Tres semanas después recibí en mi casa a un supuesto trabajador de CFE que le pidió al portero de mi edificio revisar mis medidores. El trabajador, que venía en una camioneta con vidrios polarizados pintada de blanco en donde nada se leía acerca de CFE, no quiso identificarse y presentó como solicitud una hoja de fax con los datos de mi cuenta telefónica pero que nada explicaba sobre solicitudes. También sabía, porque había sido informada de ello, que tenía intervenido el teléfono.
Después del debate del 19 de junio, me alejé permanentemente. No por otra cosa sino enteramente porque lo que estaba haciendo ahí carecía de importancia.
Pasé el verano en casa de Fernanda siguiendo de cerca las noticias, intercambiando opiniones, observando por mí misma la resonancia del 132 y pensando vorazmente estrategias. Los aciertos y errores de esos noventa o cincuenta estudiantes habían empezado en mi cabeza un serpientes y escaleras descomunal. Se dejaron sentir los lineamientos fundamentales a los que la juventud mexicana se sujetaría al momento de ansiar qué tipo de revolución. Durante los últimos meses antes de que Peña Nieto tomara posesión como jefe del Estado de México, no sucedió nada que cambiara mi perspectiva, la cual sólo se ha consolidado desde entonces.

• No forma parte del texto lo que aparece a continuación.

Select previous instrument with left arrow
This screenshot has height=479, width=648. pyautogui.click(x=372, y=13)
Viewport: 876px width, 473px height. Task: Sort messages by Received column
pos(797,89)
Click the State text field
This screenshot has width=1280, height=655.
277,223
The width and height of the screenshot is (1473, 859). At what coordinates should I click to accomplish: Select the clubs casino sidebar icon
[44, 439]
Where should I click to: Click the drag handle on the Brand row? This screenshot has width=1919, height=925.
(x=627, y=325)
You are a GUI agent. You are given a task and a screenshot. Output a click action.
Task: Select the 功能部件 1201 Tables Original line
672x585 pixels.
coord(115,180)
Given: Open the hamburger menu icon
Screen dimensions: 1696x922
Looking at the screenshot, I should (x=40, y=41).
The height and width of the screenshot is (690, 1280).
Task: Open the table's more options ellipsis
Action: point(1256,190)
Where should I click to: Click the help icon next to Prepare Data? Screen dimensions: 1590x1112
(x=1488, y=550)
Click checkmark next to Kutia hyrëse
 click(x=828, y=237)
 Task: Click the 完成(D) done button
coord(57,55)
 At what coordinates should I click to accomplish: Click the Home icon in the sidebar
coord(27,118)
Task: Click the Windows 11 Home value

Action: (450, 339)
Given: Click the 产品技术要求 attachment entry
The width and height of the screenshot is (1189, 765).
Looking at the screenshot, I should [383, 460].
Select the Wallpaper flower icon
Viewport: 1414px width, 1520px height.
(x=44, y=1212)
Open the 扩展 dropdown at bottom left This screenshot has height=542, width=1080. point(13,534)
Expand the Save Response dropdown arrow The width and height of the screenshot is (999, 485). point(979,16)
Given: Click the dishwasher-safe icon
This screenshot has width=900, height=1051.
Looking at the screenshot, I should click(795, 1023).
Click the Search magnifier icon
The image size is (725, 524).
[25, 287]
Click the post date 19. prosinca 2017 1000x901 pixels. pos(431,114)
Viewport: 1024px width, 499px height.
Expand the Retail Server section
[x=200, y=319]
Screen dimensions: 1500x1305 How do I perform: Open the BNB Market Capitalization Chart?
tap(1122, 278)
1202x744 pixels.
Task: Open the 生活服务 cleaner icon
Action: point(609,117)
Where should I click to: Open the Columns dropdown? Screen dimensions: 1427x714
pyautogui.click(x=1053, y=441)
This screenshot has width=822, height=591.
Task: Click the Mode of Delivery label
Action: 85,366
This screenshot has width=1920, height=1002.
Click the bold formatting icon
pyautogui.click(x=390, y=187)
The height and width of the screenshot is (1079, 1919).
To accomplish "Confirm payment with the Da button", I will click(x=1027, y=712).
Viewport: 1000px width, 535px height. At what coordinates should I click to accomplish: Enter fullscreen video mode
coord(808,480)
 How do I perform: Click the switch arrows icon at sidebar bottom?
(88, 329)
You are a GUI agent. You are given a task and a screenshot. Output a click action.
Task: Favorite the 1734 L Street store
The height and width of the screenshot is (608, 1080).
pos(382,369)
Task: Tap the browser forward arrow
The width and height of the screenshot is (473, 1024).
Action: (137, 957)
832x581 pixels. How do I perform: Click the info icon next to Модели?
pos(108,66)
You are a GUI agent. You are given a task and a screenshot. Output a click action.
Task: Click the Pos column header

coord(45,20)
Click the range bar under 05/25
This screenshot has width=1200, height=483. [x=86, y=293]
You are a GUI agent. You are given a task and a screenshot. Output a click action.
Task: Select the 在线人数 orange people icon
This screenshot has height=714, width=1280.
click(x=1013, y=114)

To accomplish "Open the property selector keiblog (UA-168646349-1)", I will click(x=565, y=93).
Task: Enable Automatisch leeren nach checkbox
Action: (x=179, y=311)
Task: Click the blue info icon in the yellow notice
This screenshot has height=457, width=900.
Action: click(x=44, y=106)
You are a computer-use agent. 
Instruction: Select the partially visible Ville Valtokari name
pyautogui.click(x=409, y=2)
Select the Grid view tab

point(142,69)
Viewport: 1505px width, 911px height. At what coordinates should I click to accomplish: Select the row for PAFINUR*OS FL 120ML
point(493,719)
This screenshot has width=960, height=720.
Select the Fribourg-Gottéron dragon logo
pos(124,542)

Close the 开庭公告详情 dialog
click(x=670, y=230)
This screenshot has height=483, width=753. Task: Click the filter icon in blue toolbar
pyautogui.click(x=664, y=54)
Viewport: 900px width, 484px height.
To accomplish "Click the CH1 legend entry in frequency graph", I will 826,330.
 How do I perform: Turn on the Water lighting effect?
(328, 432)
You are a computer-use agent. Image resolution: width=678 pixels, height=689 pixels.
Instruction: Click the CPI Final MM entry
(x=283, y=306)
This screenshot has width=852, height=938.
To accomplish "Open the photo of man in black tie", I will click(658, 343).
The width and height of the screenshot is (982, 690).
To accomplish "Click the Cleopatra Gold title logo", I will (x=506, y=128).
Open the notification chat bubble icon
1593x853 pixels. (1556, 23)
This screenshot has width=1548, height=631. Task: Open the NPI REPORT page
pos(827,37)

Los últimos 8 meses en esta cabaña en medio del bosque hemos hecho una huerta, un compost, dividimos y reciclamos la basura, arreglamos enchufes, fugas de agua, hornallas de gas, cambiamos productos por otros productos y vivimos de hacer pan. Apenas hace unos días tenemos internet de vuelta.
2 comentarios:
Me alegra mucho que hayas vuelto Ix, de verdad. A mí también me hubiera gustado invitarte a un café saliendo del concierto de Liliana Felipe. Besos y suerte con la vida nueva.